A New Approach to Community Health
When Adelaida Lopez visits her neighbors, it’s more than a social call.
She might check one neighbor’s blood pressure, and confirm that another is keeping his asthma in check with a working inhaler. On any given day, you could find her talking to a mother about her daughter’s epilepsy, or showing a grandfather of two how to monitor his blood sugar.
Chiapas, Mexico - where Lopez lives – is the poorest state in her country, with three of four residents living below the national poverty line. The communities are isolated, scattered across rainforest-blanketed mountains, and connected only by dirt roads that frequently become impassable during the six-month rainy season.

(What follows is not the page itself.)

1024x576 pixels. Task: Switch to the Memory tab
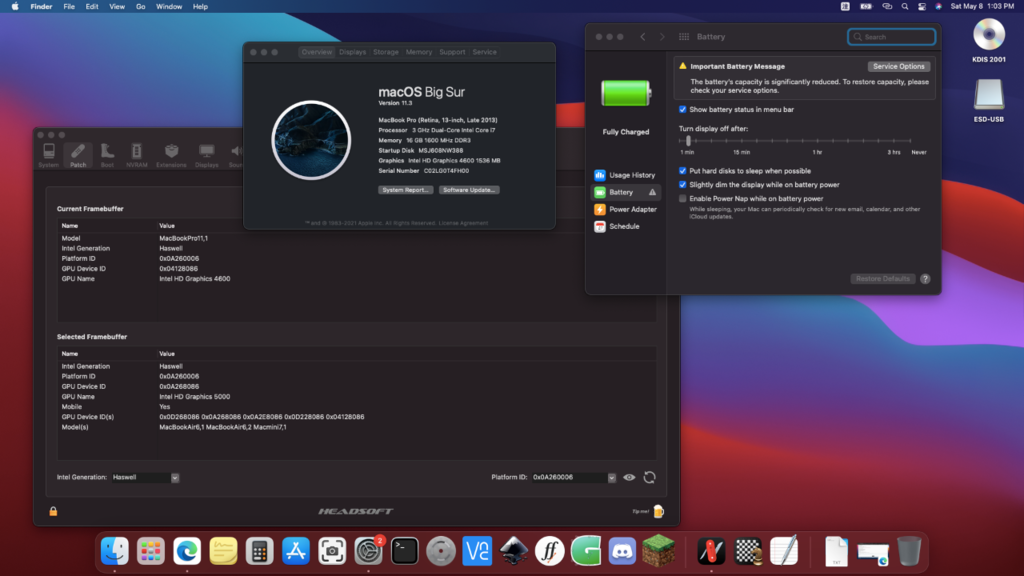(x=419, y=52)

“They have limited access to electricity, no access to cell phones and little or no access to the internet,” says Dan Palazuelos, M.D., co-founder of the Mexico-based health care nonprofit Compañeros en Salud. “Each individual town is like an island in a sea of rain forest.”
The Mexican government guarantees universal access to health care, but in practice, “it’s incredibly difficult to deliver health care to remote rural areas,” Palazuelos says. “It’s difficult to get doctors to come here, it's difficult to get medicines in and it's hard to get sick patients out.”
While Lopez takes responsibility for the health of her village, she isn’t a doctor, a nurse or a pharmacist. She’s one of 80 community health workers – all of them women – who are the anchors of a new concept of community health. And she may just be an antidote to the health inequities faced by rural populations.
Giving the Best to the Best
The problem of rural primary care is one global health care nonprofit Partners in Health has always been dedicated to solving. To this end, they launched sister organization Compañeros en Salud in Mexico in 2011.
“Whether it's addressing maternal death, child survival or management of chronic diseases, we want to make sure Mexico's poorest citizens receive health care that's as good as those who have access to the best resources in Mexico City," says Gary Gottlieb, M.D., Partners in Health’s chief executive officer.
Partners in Health recruits first-year physicians to staff the Compañeros en Salud clinics during their social service year, which the Mexican government requires after graduation from medical school.
The newly minted doctors are supervised and mentored by experienced physicians and professors from Partners in Health, the Brigham and Women’s Hospital in Boston and Harvard Medical School, which improves the quality of care and helps make the rural postings more attractive.
Armed with a crew of energetic, dedicated young physicians and a grant from the AbbVie Foundation, Partners in Health is adding four new clinics to its community health worker program, expanding it from six to 10 villages in the Sierra Madre de Chiapas mountains.
But the “secret sauce” of Compañeros en Salud’s success, Gottlieb says, is the participation of community health workers like Lopez, known locally as acompañantes because they accompany patients on their health care journey.
Old Idea, New Approach
Community health workers have been around for decades, and were first popularized by the Barefoot Doctors of China - farmers who were given limited medical training and sent back to their rural communities to provide health education and very basic care for their neighbors.
Today, with severe shortages of doctors in many developing countries, community health worker programs typically focus on shifting tasks previously done by doctors or nurses, such as administering vaccinations, to local paraprofessionals.
“We see many community health worker programs run that way today and they're quite successful,” Palazuelos says.
Compañeros en Salud takes a different approach, however, training community health workers to become integral professional members of care delivery teams alongside doctors, nurses, pharmacists and social workers.
Putting the Community Back into Community Health
The community health workers have had a remarkable impact, especially around chronic illnesses. At the Compañeros en Saludclinics in Chiapas, 73 percent of hypertensive patients have their blood pressure under control, compared with 50 percent nationally, and 50 percent of diabetes patients have their glucose levels under control, compared with 25 percent nationally.
These are significant statistics, especially when one considers the environmental and social challenges facing the acompañantes of Chiapas.
The Compañeros en Salud team is working on a rigorous clinical study to prove that the presence of community health workers is helping more patients stick to their doctor’s treatment plan, leading to improvements in health. Positive results might help encourage a new approach to community health, one that extends far beyond areas with sub-par access to care.
“We believe this community health worker model is not just a solution for (resource-poor communities),” Palazuelos says. “A primary care program with a community health worker as part of the multidisciplinary team is an incredible structure … this is just a better way of delivering health care.”